#### Seçilen Metin

##########

Çevrelerini kelli felli bey amcalar sarmıştı. Ne yapıyor bu adamlar diye bakar dururlar gözlerinin içine. Bir şey ister gibi görünce hemen biri atladı, ellerine sarılıp:
“Verdim gitti.” Diyerek heyecanla otuz iki tekmili birden sırıtarak Avrupalı amcalara:

“Bizim köye de kuralım beyim!” Diyerek ekledi. “Olur mu ki?” Denildikçe gülümseyerek bıyık altından “ANGARA Bİ LAFIMIZA BAKAR!” Diye böbürlendi. Zaten çoktan planı kurmuştu kafasında bizim girişimci bey amcalar. El ele verip Ankara’nın taşına bakmaya gittiler.

##########

#### Kaynak Veriler
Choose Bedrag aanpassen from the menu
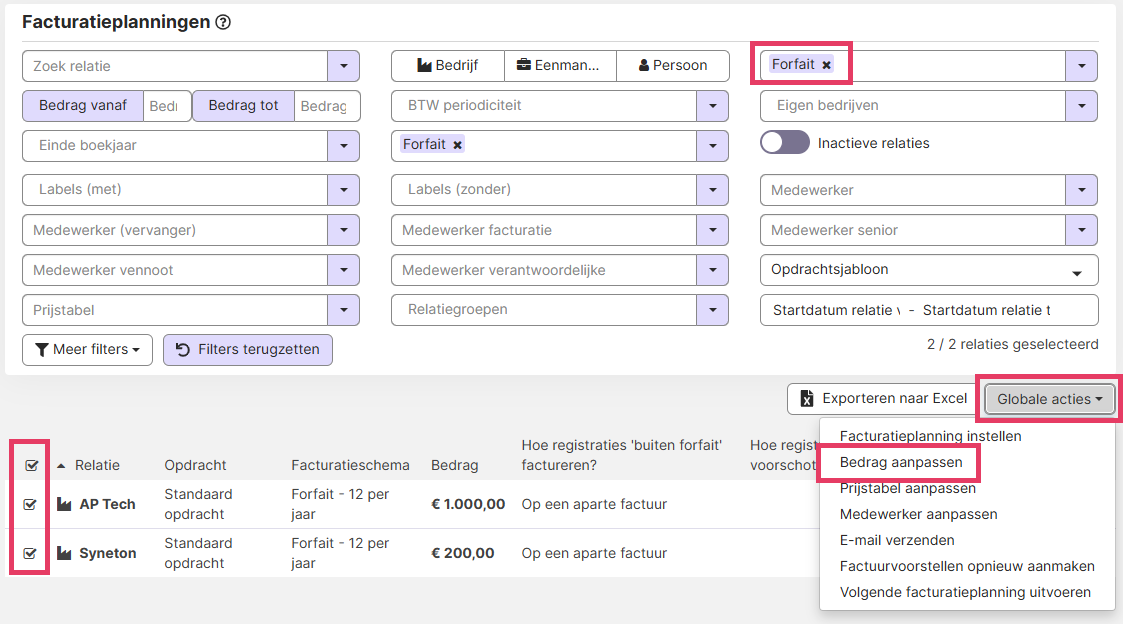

##########

#### Verilen Görev
Seçilen metinde "Çevrelerini kelli felli" sözlerinden "taşına bakmaya gittiler." sözlerine kadar uzanan kısmı yeniden yaz ve "bey amcalar" adını "ağalar" olarak değiştir.

#### Yazılı Yanıt
Çevrelerini kelli felli ağalar sarmıştı. Ne yapıyor bu adamlar diye bakar dururlar gözlerinin içine. Bir şey ister gibi görünce hemen biri atladı, ellerine sarılıp:
“Verdim gitti.” Diyerek heyecanla otuz iki tekmili birden sırıtarak Avrupalı amcalara:

“Bizim köye de kuralım beyim!” Diyerek ekledi. “Olur mu ki?” Denildikçe gülümseyerek bıyık altından “ANGARA Bİ LAFIMIZA BAKAR!” Diye böbürlendi. Zaten çoktan planı kurmuştu kafasında bizim girişimci ağalar. El ele verip Ankara’nın taşına bakmaya gittiler.